Later that day, I joined my uncle at a quiet neighborhood favorite, Lao Chuzi Sichuan Restaurant, tucked into the top floor of a nondescript building. Like many teahouses and eateries around Chengdu, it balances modern taste with traditional flavors: poached pork in sesame chili sauce, aubergine with garlic, and fragrant fish dishes share space with spicy skewers and mapo tofu.

My uncle points out that we’re just blocks from 11th Street, a former row of teahouses that have been reborn as bustling noodle joints and spicy snack spots. The structures—low-rise with exposed wood beams and sloped tiled roofs—were once homes built in the uncertain years between dynasties and revolutions. Somehow spared from the redevelopment that swept much of the city in the 1990s and 2000s, they’re now thriving as hip culinary landmarks, where food meets heritage and history meets hashtags. “These buildings survived because they were too worn down to matter,” my uncle says, “but now, that’s what makes them special.”

Saving the soul of Chengdu

Blog: Chengdu teahouse and the good life

This accidental preservation has grown into something more intentional in recent years. Local and national efforts have begun to recognize and protect Chengdu’s vernacular architecture—buildings that might not be grand temples or palaces but are steeped in cultural memory. One notable example is Taikoo Li, a high-end shopping complex downtown that carefully restored several 19th-century courtyard homes near Daci Temple. Here, amid luxury boutiques and modern towers, you’ll find Mi Xun Teahouse, a Michelin-starred vegetarian restaurant hidden behind grey-brick walls and shaded by a single courtyard tree.
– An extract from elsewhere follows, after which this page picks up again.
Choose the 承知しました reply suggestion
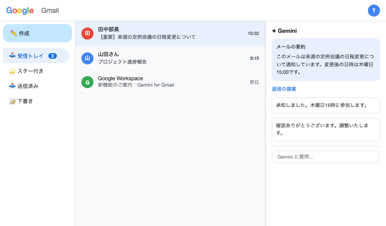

Mi Xun began as a simple tea lounge, but demand quickly grew. Executive chef Tony Xu tells me that the menu expanded with customers’ tastes, eventually becoming a full-service vegetarian destination inspired by Buddhist culinary traditions. His reinventions are thoughtful and creative: egg-free noodles dyed green with spinach juice, and mushroom-spiced mapo tofu that swaps pork for umami-rich fungi. The food is modern, but unmistakably Sichuan.

Tea, of course, remains at the heart. Mi Xun offers carefully sourced varieties like da hong pao from Fujian and aged Pu’er from Yunnan, served with a pared-down version of the traditional gongfu ritual. “We’ve simplified things so everyone can enjoy the experience and focus on the taste,” says manager Yvonne Du.

A drink for everyone

Tea in Chengdu is democratic. “It doesn’t matter if you’re rich or poor,” says Susan Yin, a guide from the food tour company Lost Plate. “In Chengdu, tea is for everyone.” As we zip through neighborhoods in a tuk-tuk—stopping for sesame-filled pancakes, hand-cut noodles, and spicy wontons—it’s clear that this is a city with food at its center. But beyond the heat and flavor, there’s a rhythm here: slow, communal, rooted.

We end our tour with jiang hu cuisine, a bold, earthy street-style cooking that captures Sichuan’s taste for the intense. As we pull chicken from a tangle of dried chilies and sip buckwheat tea, Yin reflects on why she’s made Chengdu her home. “The lifestyle is slower,” she says. “And the best way to experience it is in a teahouse.”

Where tradition meets today

In the heart of modern China, Chengdu’s teahouses have become more than nostalgic nods to the past. They’re symbols of a city learning to preserve what matters—its tastes, its buildings, its spirit—while welcoming the future. Whether served in a bamboo chair or a Michelin-starred dining room, tea remains the anchor. It’s the common thread connecting locals and visitors, generations and influences, the old city and its new chapters.

And as more travelers search for places that feel real and rooted, Chengdu’s teahouses remind us that some of the most meaningful moments happen when we pause, pour a cup, and simply sit.